The FASB on October 24, 2016, published Accounting Standards Update (ASU) No. 2016-16, Income Taxes (Topic 740) — Intra-Entity Transfers of Assets Other Than Inventory, to require businesses to recognize the immediate income tax consequences of intracompany asset transfers, which often involve a subsidiary of a company transferring intellectual property to another subsidiary.
The proposal eliminates an exception in Topic 740, Accounting for Income Taxes, which prohibits the recognition of the tax consequences for intracompany asset transfers until the asset has been sold to an outside party.
The update applies to all asset transfers other than inventory, a change from the FASB’s original proposal, which was released in January 2015 as Proposed Accounting Standards Update ASU No. 2015-200, Income Taxes (Topic 740): Intra-Entity Asset Transfers.

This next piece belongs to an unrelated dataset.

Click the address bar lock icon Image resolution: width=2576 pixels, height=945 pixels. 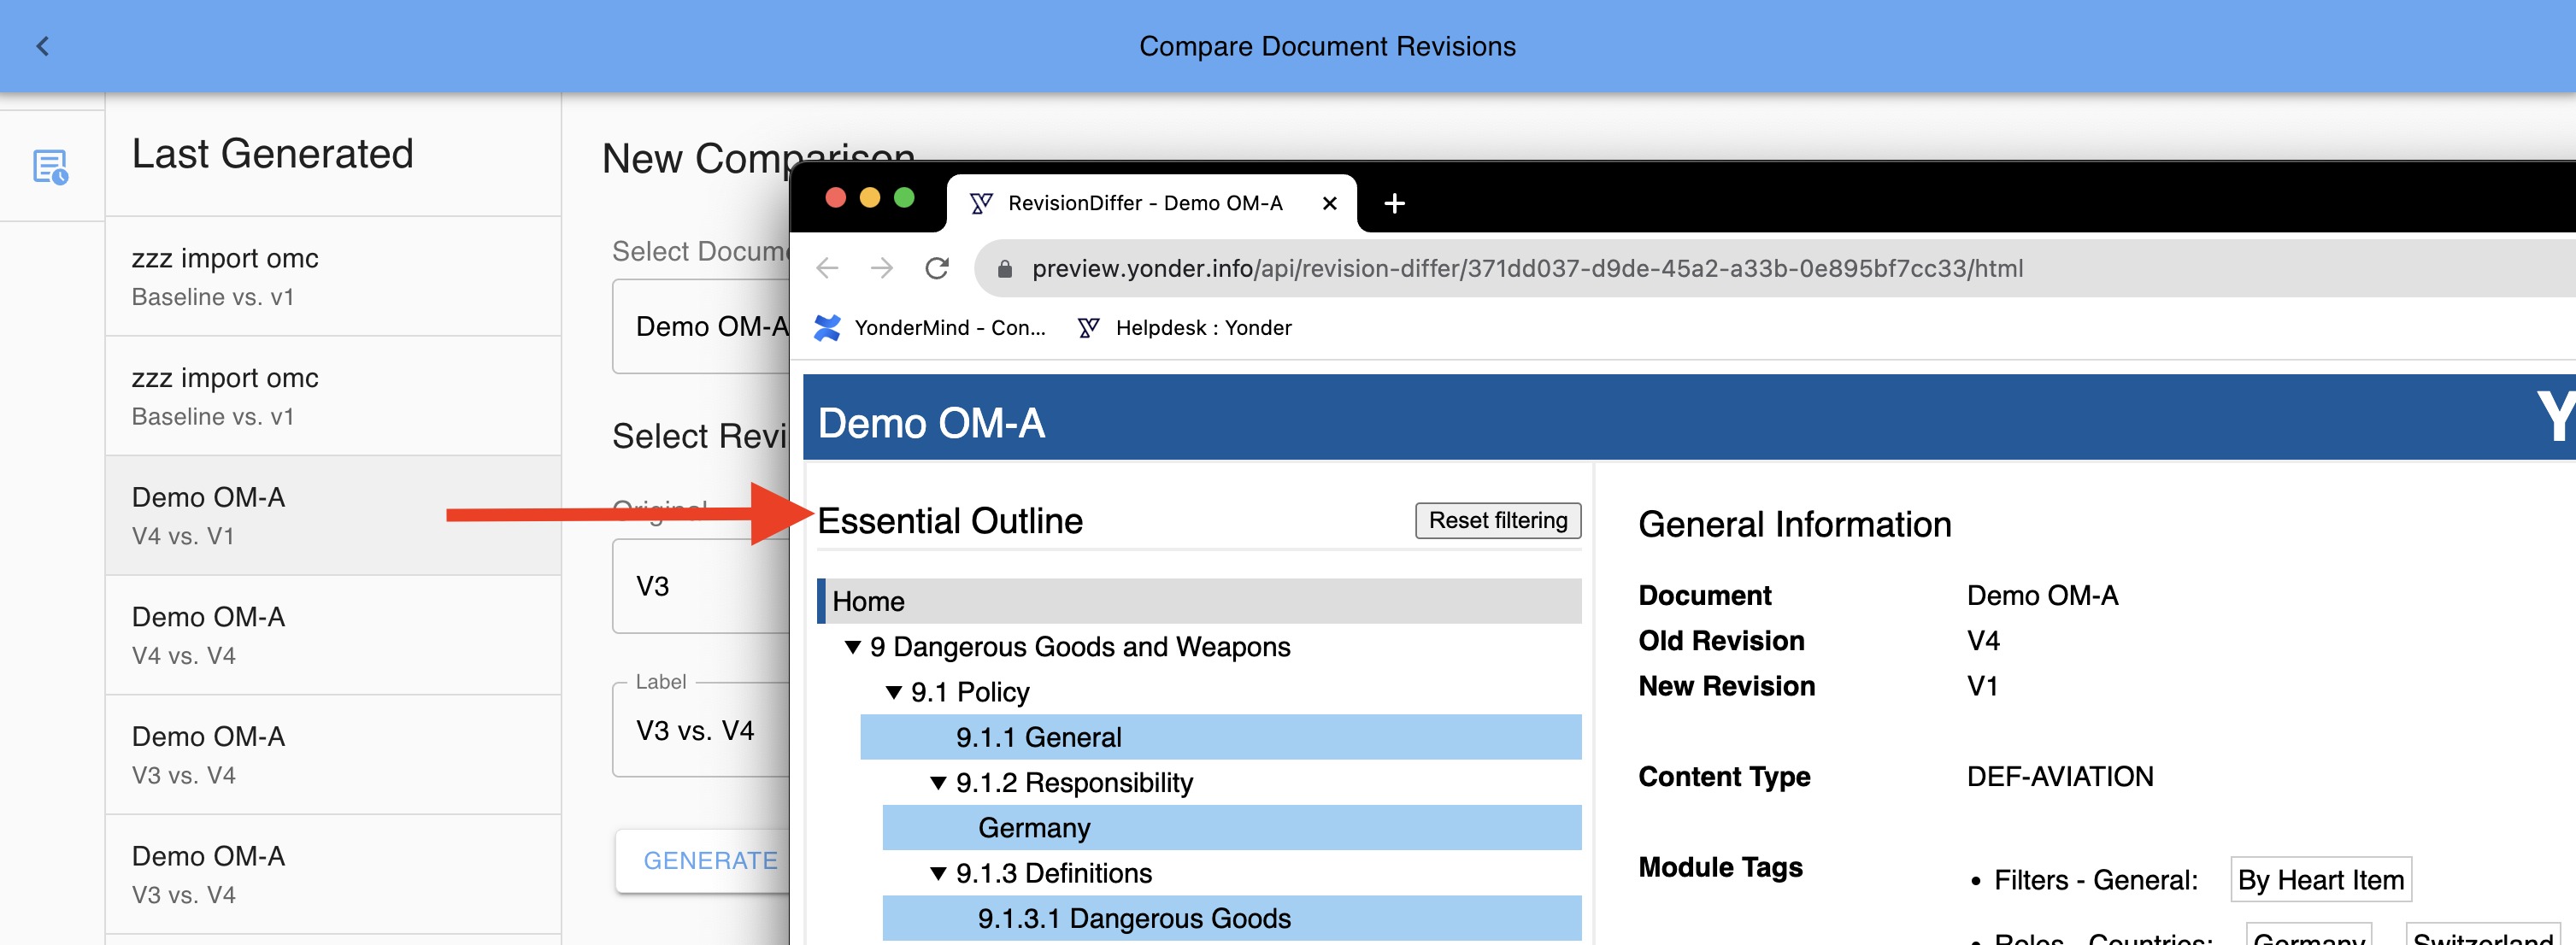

Businesses bashed this plan because they said they believed intracompany transfers do not affect earnings and the proposed change would be counterintuitive — and costly. Others said the proposal would lead to false volatility in reported earnings.

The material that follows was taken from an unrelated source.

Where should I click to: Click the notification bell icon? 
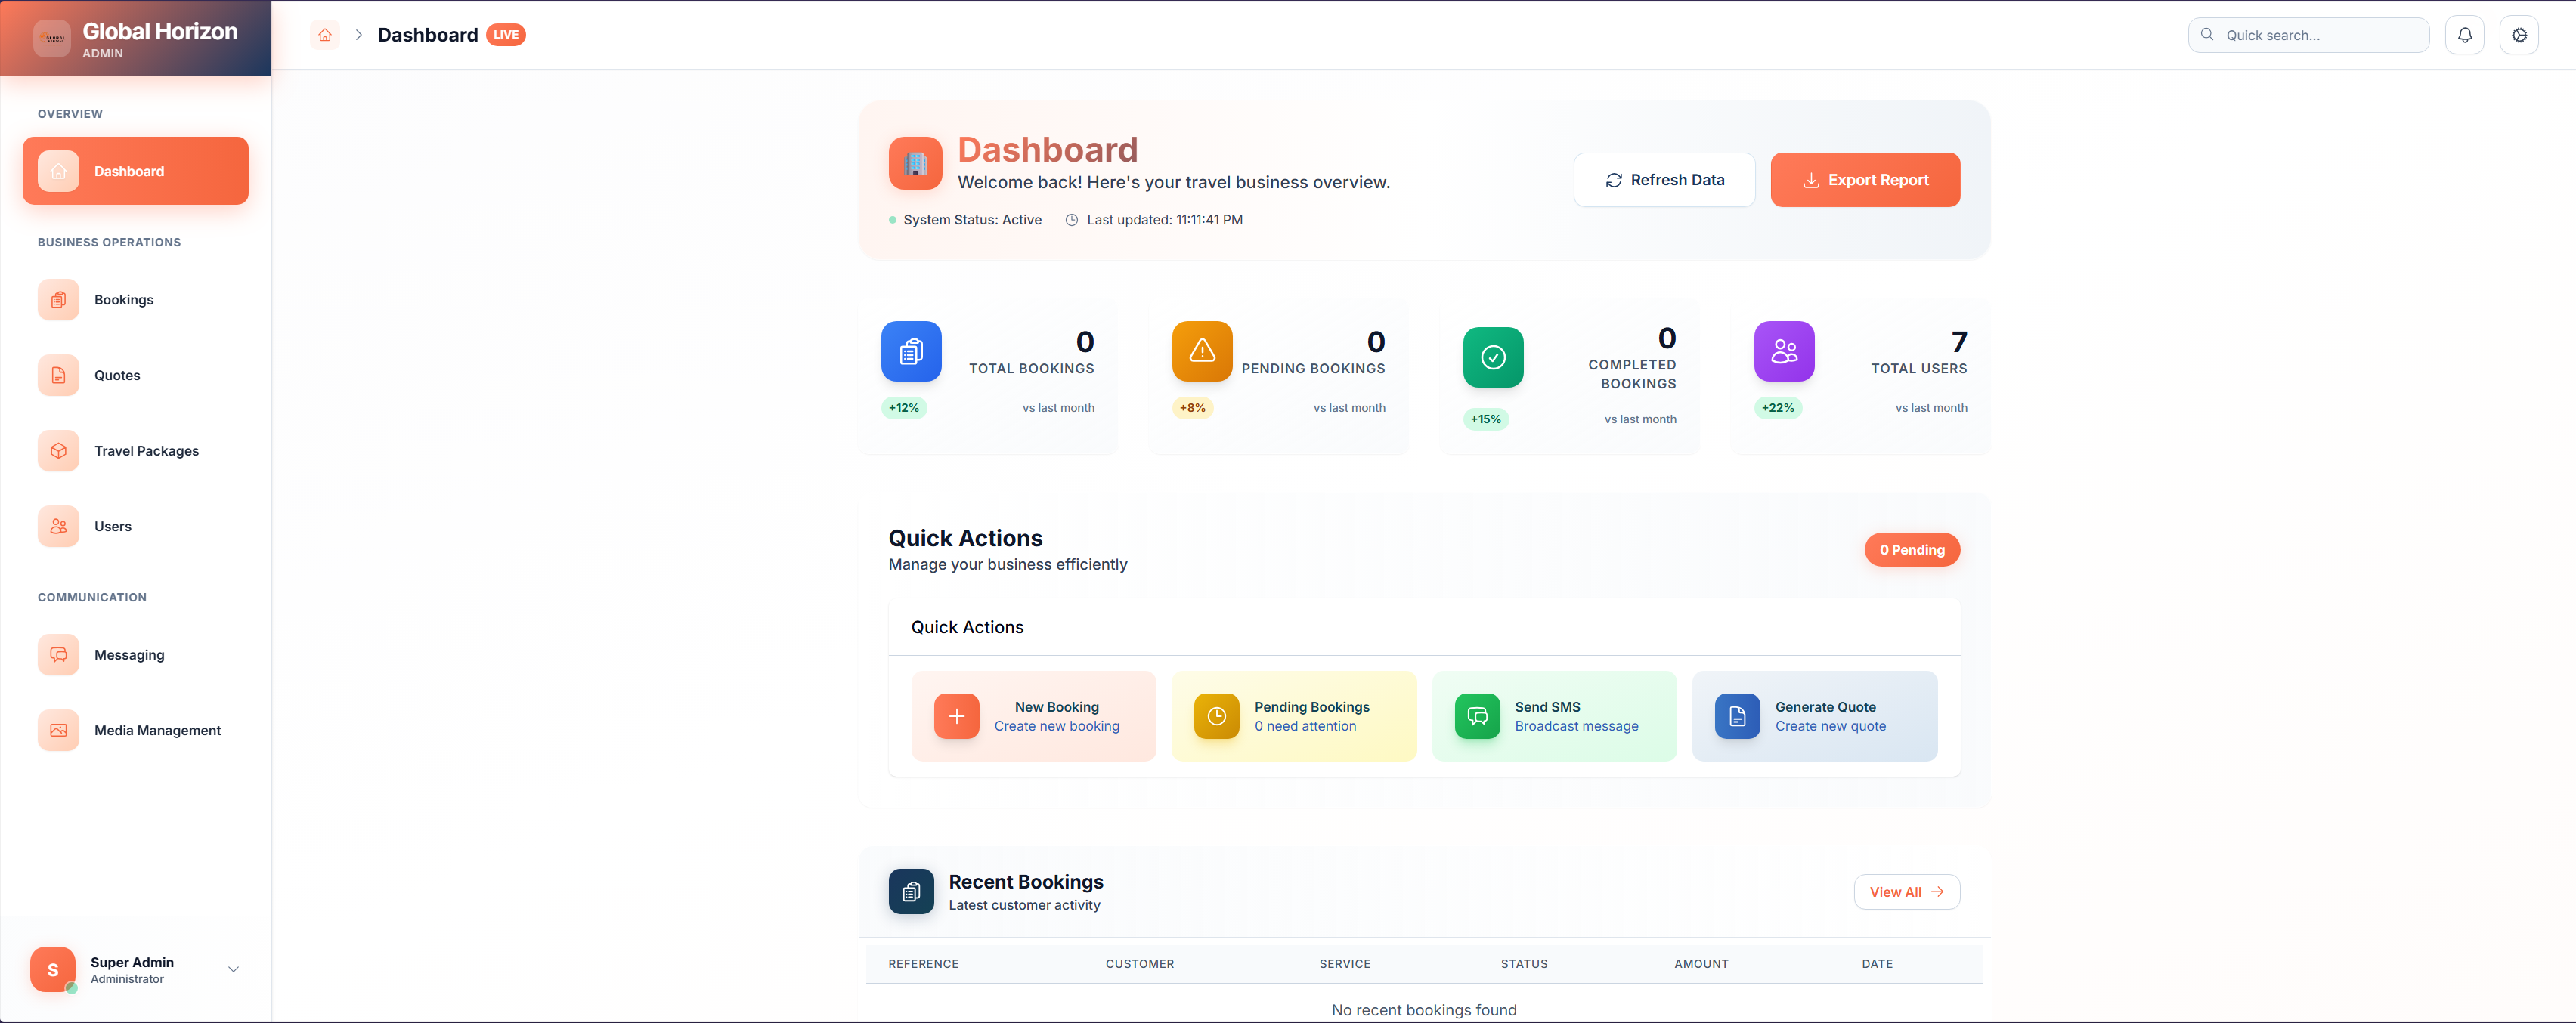point(2464,35)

Financial Executives International’s Committees on Corporate Reporting and Taxation wrote to the FASB five days after the plan’s release that the proposal “fails to achieve the objectives of the simplification initiative and produces a financial statement result that has the potential to confuse financial statement users and undermine the credibility of financial reporting.”
In light of the harsh feedback, the FASB in October 2015 said it needed to do more research before proceeding. In June, the board agreed to exempt transfers of inventory from the update because inventory transfers caused the most angst for companies.
Businesses said the volume of intracompany transfers of inventory is significantly greater than the volume of other asset transfers. It would be costly to make operating systems changes, estimate the annual effective tax rate for interim reporting purposes, and implement new processes and internal controls over financial reporting. Since inventory typically turns quickly, deferring the recognition of the tax consequences from intracompany transfers does not significantly affect the quality of information reported to investors and analysts, the FASB said.
Public companies will apply the update for fiscal years that start after December 15, 2017, and for quarterly reports in those years. Privately held businesses will apply them in yearly reports for years that start after December 15, 2018, and interim period reports for years that start after December 15, 2019.
Companies will implement the accounting changes via what the FASB calls a modified retrospective basis, which means that the prior periods in a financial report do not have to be adjusted to reflect the new requirements. Companies should adjust their retained earnings to show the effect of the new accounting on prior periods. The FASB believes this will let investors analyze the asset transfers’ effect on financial performance.